WHAT THE TASK REQUIRES — Beginning with the line containing "The width and height of the screenshot is (644, 362)." and ending at the last line of the data, set down every line exactly, leaving out all pictures.
┄┄┄┄┄┄┄┄┄┄┄┄┄┄┄┄┄┄┄┄
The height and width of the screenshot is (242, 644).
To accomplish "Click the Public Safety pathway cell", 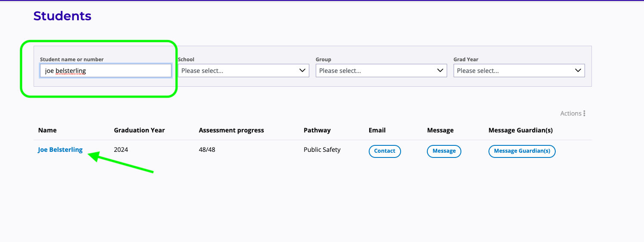I will tap(322, 150).
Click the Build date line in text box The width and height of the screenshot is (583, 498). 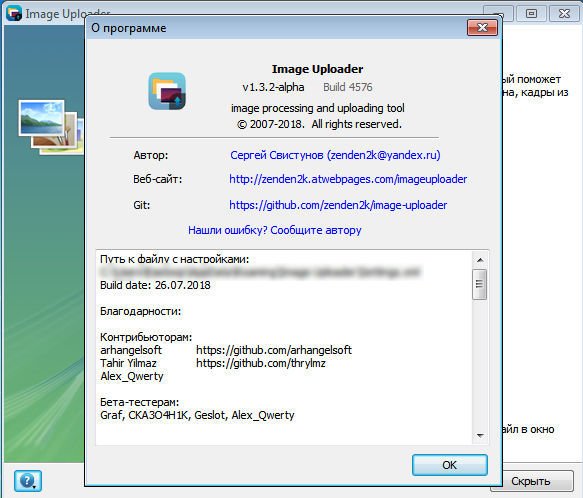(x=155, y=285)
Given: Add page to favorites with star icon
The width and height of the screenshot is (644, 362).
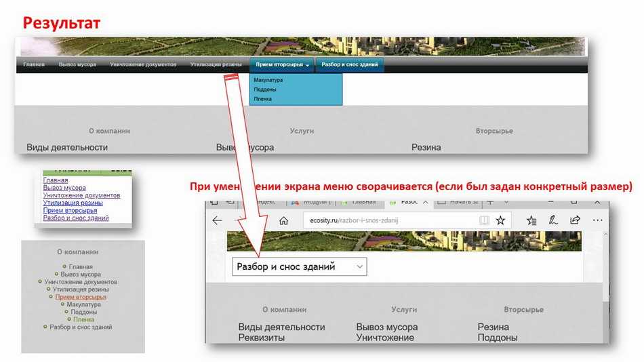Looking at the screenshot, I should click(500, 220).
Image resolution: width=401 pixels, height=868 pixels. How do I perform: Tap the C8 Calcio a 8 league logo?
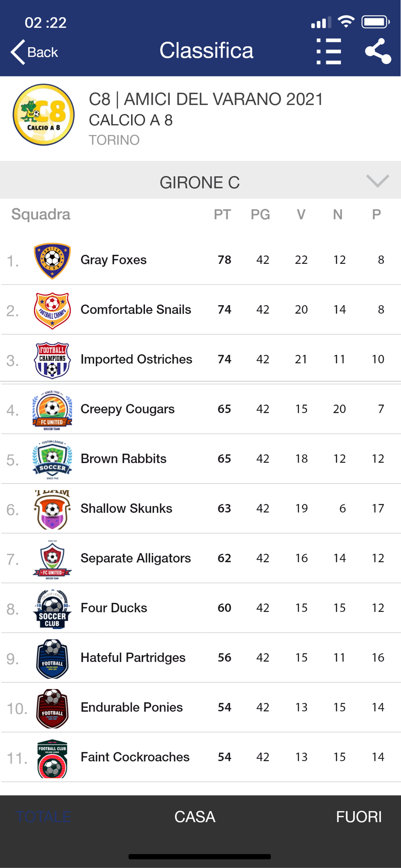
┄┄┄┄┄┄┄┄┄┄┄┄┄┄┄┄┄┄┄┄
SOLVED PROBLEM —
The width and height of the screenshot is (644, 362).
Looking at the screenshot, I should click(500, 220).
Image resolution: width=401 pixels, height=868 pixels. How do I perform: Tap the C8 Calcio a 8 league logo?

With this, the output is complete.